Il regarde le domestique revenu comme par magie verser du thé dans leurs tasses vides, en essayant de contenir sa soudaine jubilation. Le moment qu’il a si longtemps attendu est-il donc proche ? Car enfin, si la maladie blanche cède du terrain au moment où approche Hyungdun Hêt’man, ce n’est pas une coïncidence. Les croyances des Mynmaï ont tourné en même temps que la roue de leurs chiffres sacrés. Ils commencent d’accepter que l’apocalypse n’a pas eu lieu. Et s’ils ont accepté cela, le reste ne saurait tarder. Ils ne craindront plus de révéler leur véritable nature à des étrangers qui n’en seront plus. Et lui-même pourra enfin envisager de se délivrer de son fardeau.
Il jette un regard dérobé au vieux roi qui, penché vers la petite table, examine les bouchées restantes. Antoine, Clément, Gilles : les monarques successifs de Daïronur n’ont jamais usé de ces prénoms, ils l’ont toujours appelé “Hyunduntchinsèn” – une façon pour eux d’admettre sans le dire qu’ils savaient la vérité, pour sûr. Mais il faudra que toutes ces révélations soient prudemment échelonnées, pour le bien de tous. Moins sa propre nature à lui, du reste, que celle des talentés mynmaï.

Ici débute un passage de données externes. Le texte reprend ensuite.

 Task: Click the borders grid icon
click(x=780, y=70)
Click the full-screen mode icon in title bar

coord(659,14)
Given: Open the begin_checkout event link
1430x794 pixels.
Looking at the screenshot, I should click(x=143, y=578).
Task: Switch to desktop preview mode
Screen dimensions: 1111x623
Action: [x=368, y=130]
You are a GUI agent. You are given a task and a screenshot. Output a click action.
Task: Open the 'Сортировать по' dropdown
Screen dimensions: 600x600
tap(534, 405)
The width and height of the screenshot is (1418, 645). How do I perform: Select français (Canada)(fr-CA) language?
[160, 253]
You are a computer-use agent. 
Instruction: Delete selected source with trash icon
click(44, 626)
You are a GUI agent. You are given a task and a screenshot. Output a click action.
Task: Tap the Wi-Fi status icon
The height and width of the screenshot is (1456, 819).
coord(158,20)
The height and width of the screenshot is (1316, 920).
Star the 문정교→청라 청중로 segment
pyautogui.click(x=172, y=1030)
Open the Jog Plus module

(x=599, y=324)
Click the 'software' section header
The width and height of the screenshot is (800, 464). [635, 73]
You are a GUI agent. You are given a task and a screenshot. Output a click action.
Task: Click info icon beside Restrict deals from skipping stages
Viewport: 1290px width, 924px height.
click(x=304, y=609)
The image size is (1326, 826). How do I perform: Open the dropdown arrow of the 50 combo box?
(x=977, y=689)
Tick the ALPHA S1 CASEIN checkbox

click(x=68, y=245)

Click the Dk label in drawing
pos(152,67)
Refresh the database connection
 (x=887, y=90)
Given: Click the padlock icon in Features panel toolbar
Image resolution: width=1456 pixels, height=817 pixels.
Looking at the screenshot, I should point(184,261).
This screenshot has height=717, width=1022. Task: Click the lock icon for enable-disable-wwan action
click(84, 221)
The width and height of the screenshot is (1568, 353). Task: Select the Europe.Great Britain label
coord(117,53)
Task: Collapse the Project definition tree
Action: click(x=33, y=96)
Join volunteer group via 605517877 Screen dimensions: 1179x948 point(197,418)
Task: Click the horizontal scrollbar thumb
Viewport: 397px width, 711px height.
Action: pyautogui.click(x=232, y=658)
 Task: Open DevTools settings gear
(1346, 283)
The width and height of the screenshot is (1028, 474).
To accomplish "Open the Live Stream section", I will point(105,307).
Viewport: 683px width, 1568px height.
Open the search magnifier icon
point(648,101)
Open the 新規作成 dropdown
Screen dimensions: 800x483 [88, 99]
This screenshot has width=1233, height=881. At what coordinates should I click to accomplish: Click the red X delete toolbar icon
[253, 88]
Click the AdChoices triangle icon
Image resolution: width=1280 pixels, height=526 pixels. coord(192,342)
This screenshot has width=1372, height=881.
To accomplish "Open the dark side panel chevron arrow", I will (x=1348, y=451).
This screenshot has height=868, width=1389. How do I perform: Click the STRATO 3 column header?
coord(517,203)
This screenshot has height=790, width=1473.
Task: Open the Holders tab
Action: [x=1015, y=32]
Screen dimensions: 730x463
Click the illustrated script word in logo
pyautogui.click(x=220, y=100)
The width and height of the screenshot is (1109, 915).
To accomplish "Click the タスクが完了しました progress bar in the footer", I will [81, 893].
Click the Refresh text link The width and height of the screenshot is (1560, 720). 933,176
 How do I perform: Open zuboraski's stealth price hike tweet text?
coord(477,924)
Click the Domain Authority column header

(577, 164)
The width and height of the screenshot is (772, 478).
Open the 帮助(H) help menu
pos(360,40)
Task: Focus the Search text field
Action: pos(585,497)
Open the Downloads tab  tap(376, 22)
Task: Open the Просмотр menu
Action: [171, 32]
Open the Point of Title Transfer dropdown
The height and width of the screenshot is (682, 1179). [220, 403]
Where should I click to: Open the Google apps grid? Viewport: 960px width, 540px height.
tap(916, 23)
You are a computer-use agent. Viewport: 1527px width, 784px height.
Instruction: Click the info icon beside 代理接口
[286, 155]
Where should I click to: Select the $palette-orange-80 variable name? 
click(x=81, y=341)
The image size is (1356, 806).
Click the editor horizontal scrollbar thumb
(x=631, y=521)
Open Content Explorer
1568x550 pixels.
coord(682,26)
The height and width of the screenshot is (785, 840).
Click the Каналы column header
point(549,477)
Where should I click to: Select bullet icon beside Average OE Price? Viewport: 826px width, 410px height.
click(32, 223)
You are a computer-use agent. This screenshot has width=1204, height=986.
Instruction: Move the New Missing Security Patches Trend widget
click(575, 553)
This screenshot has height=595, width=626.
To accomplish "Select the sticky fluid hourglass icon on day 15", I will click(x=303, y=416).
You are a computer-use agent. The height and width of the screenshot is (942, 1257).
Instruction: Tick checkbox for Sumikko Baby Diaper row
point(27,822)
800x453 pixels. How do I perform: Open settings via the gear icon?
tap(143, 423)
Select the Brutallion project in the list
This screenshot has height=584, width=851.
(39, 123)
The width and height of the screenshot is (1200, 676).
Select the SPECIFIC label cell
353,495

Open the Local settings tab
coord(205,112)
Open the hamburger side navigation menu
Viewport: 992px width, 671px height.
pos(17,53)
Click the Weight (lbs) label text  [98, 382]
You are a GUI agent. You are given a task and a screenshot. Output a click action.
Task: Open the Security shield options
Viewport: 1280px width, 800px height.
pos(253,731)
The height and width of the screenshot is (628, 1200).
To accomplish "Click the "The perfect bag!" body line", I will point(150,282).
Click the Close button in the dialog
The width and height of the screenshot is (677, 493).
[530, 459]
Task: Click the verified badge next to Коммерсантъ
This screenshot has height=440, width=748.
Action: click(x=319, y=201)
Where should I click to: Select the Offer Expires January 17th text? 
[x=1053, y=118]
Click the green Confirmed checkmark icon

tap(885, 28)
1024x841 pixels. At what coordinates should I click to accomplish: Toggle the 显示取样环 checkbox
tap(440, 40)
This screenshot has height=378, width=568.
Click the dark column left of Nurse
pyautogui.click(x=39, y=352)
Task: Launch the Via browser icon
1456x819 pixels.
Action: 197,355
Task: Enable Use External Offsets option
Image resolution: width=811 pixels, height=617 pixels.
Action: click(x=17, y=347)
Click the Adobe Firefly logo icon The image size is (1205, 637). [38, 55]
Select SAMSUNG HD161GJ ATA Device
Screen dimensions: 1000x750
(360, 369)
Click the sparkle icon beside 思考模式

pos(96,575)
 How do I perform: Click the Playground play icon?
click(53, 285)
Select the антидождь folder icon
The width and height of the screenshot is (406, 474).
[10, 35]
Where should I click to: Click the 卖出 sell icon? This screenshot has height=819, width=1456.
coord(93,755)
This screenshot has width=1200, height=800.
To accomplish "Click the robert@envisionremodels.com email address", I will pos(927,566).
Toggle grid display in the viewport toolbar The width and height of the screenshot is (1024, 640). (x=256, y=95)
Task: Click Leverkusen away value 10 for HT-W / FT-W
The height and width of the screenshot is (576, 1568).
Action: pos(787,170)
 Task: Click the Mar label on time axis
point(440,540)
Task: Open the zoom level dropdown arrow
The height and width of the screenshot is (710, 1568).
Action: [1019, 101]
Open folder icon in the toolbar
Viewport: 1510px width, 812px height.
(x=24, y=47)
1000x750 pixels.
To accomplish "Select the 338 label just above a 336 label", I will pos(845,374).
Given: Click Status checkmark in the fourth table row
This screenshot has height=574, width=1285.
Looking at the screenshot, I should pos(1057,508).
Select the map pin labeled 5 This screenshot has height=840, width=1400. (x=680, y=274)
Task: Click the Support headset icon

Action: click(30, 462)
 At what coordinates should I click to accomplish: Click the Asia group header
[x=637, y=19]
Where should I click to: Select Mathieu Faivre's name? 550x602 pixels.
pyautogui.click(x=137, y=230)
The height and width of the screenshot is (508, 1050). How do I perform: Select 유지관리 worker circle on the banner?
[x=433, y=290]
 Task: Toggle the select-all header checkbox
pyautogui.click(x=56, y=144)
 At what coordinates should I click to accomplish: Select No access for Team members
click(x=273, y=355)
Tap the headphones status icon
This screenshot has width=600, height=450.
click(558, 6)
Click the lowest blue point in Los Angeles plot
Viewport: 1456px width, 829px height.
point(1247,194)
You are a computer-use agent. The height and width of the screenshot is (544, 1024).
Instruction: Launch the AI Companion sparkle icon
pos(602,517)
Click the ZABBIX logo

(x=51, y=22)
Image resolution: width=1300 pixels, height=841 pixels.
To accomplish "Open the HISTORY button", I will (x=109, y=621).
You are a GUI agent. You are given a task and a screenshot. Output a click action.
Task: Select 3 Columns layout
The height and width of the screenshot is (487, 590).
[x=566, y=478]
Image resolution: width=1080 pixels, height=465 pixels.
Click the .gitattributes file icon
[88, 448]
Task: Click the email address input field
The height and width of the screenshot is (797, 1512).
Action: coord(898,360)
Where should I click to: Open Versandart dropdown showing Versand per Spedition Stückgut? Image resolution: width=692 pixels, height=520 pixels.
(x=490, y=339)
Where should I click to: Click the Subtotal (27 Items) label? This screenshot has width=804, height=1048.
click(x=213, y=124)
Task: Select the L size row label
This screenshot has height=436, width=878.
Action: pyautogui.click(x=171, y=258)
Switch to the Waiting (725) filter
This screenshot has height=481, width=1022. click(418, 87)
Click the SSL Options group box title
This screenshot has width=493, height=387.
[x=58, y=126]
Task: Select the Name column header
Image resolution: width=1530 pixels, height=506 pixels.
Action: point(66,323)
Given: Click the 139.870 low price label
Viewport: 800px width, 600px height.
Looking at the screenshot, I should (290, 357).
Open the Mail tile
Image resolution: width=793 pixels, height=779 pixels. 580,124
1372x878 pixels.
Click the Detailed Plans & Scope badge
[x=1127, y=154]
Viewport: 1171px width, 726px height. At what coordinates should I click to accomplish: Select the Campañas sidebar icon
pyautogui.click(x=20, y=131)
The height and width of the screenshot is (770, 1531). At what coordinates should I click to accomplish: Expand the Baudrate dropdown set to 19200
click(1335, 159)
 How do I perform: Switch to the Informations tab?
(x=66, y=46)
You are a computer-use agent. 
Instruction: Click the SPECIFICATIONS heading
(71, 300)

Il n’a évidemment jamais discuté de ces sujets avec les royautés successives de Daïronur. Peut-être en est-il temps, si l’on veut préparer ces changements d’une manière adéquate. Ce sera sans doute plus difficile avec Luyèntéhsun qu’avec son père, malheureusement. Peut-être alors serait-il temps aussi de renouer les liens avec Garang Xhévât et ses maîtres. Rien ne se fera sans eux, c’est certain, et sans doute seront-ils plus persuasifs que lui… Peut-être, après tout ce temps à les craindre, découvrira-t-il que leurs visées étaient assez similaires ? Car enfin, n’indiquaient-ils pas la voie en lui faisant procréer Ouraïn ? Quelle meilleure façon d’amener doucement les étrangers à comprendre la vérité qu’en mêlant leur sang à celui des talentés mynmaï ? Il y a très peu de mariages mixtes entre Européens et indigènes jusqu’à présent, au contraire de ce qui s’est passé dans les autres comptoirs – et jamais avec des yuntchin. Mais cela ne pourra que changer lorsque les Mynmaï auront retrouvé confiance en leur avenir. Il écoute la pulsation soudain accélérée de son cœur : est-ce possible ? Le nouveau monde va pouvoir commencer. Bien plus tard et autrement qu’il ne l’avait imaginé, mais commencer enfin !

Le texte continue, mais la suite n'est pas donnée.